Mauno
“How Long”

Levi Manchak

It’s in my nature to lament the end of all good things before they’ve even started. Less than twenty-four hours into my summer vacation (heck, it may have even been less than 24 minutes), I was already moaning that its end was fast approaching. I mentally catalogued all the tasks and adventures I wanted to complete that would never get done, guilted myself for the days that I would inevitably waste with my laziness, and filled my gut with nausea-inducing acid with thoughts of returning to work an abject failure at doing summer the way all my colleagues seem to, based on their cloying social media feeds.

It’s precisely this aspect of my personality that makes me love Mauno’s “How Long”, a song about millennial anxiety that works lyrics about dying and burning flesh into its chorus as easily as a pale frat boy gets a sunburn. I live in the same constant state of worry and dread as Mauno’s Nick Everett, although likely for different reasons. Everett’s life is starting to take shape in our unpredictable and unstable world, mine is creeping up on its best-before date and starting to show signs of wear and rot. I blame my grandmother for my pessimism. She prefixed every sentence she ever spoke with, “If I’m still here this time next year…” and wore funeral blacks every day of the twenty one years I knew her. Mauno’s dread and worry is more evidenced-based than mine ever was. Every time you turn around, the 21st century throws up another sign of the impending apocalypse, often coming in 140 characters or less.
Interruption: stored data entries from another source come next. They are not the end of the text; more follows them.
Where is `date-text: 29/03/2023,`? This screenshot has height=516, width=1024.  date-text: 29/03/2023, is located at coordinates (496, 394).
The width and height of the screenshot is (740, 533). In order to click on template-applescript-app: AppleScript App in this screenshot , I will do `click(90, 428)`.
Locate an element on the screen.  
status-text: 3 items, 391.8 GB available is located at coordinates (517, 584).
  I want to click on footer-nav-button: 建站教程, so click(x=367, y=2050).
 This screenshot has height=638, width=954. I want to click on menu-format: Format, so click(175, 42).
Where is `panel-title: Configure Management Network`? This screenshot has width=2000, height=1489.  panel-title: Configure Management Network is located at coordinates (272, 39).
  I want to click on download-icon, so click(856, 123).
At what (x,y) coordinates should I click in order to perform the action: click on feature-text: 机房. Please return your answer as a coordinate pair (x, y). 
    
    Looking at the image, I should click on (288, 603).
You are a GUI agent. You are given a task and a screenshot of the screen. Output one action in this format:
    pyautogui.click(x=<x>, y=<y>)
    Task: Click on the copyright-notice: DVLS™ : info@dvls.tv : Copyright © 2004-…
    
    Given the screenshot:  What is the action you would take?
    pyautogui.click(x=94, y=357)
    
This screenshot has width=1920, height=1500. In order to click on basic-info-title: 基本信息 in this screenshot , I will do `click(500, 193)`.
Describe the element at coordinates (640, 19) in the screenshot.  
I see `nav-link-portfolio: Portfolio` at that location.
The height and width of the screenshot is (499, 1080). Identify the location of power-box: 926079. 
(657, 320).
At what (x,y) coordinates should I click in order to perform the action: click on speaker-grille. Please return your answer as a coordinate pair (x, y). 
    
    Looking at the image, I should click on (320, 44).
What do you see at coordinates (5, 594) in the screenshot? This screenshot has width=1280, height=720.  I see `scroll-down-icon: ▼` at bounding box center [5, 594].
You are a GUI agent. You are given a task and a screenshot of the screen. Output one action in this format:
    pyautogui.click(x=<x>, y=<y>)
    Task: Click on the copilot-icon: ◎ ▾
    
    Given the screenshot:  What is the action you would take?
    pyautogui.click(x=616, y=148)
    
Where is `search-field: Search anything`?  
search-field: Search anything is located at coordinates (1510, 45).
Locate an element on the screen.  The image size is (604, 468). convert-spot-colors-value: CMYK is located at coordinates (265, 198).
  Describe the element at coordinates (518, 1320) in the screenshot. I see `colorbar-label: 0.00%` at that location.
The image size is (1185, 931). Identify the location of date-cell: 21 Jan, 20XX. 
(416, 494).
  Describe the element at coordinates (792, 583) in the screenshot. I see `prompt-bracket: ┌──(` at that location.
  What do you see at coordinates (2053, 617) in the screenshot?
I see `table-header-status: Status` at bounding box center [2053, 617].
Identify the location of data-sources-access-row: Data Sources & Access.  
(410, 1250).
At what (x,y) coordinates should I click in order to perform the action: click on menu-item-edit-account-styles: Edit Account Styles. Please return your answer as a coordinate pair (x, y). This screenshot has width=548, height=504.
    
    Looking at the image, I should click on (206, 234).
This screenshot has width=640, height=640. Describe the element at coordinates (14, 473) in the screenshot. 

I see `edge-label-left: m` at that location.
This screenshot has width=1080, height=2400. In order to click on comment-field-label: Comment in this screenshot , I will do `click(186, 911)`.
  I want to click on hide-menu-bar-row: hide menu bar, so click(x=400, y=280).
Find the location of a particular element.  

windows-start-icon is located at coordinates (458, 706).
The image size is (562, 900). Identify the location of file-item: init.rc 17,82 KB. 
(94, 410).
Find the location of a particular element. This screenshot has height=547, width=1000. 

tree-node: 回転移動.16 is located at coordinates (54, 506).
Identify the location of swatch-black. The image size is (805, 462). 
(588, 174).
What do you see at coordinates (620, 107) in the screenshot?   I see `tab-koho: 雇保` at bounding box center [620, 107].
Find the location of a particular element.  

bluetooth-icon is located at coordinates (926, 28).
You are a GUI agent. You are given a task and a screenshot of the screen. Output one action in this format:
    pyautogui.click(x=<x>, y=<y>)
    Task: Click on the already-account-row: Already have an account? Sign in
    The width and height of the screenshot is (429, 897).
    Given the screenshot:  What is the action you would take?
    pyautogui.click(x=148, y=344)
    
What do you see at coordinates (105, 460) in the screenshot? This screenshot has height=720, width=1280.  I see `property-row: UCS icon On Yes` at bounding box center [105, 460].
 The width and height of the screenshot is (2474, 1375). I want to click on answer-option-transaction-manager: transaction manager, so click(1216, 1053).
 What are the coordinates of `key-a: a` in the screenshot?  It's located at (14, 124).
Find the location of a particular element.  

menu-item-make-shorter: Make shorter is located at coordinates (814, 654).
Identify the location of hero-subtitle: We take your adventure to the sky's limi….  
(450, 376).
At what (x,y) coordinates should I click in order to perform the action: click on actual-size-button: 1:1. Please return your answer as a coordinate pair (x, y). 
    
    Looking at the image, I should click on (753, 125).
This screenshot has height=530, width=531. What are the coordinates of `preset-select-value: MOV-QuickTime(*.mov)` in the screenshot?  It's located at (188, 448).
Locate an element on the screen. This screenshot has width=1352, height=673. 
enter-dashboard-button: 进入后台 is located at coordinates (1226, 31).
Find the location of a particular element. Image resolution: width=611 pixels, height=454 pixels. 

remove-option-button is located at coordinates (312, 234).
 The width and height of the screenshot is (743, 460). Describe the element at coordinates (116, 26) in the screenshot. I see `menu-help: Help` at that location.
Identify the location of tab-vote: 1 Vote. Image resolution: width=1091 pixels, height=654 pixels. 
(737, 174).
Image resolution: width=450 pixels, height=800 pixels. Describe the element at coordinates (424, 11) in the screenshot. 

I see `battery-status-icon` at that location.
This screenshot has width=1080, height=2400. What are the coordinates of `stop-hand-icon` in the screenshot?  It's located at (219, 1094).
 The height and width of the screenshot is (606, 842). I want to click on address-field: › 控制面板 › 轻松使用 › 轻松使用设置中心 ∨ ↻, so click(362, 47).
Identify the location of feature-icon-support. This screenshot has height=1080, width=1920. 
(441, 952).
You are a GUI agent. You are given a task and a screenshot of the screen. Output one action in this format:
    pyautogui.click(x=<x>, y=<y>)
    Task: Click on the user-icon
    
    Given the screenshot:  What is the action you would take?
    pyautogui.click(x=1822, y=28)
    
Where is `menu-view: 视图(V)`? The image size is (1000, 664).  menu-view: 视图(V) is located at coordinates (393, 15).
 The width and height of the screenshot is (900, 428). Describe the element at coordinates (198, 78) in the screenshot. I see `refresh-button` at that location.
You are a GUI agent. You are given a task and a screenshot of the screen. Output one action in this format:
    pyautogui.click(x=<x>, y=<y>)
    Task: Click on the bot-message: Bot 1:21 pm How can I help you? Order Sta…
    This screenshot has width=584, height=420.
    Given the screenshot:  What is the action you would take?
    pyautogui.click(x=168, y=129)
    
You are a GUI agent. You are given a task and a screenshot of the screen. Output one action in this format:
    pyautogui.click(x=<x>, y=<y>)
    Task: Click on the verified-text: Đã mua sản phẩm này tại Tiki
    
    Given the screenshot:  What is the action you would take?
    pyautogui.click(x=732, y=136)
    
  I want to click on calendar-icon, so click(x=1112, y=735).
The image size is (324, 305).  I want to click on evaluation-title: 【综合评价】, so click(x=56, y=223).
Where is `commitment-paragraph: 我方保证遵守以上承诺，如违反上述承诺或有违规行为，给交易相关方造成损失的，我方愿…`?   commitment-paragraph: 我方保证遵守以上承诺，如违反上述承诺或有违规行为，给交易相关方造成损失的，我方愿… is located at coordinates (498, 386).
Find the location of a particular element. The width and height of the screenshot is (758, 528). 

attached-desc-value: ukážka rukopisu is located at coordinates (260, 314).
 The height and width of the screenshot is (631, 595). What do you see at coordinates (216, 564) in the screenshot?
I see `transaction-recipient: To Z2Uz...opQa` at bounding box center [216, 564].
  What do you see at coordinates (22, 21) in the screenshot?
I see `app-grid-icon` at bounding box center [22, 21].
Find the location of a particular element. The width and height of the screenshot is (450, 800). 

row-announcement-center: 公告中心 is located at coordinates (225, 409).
Like firefighters who use controlled burns to stave off further damage from wildfires, Mauno wields the dry wit and humour of their oddball pop song as a way to keep their worries and fears from engulfing their consciousness. “How Long” isn’t really asking “How long until this is all over?”, it’s a rallying cry to the disaffected: “Only you can prevent global annihilation.”

Go to it, young whipper-snappers. This old man is going to sit back in his rocking chair, watching and listening.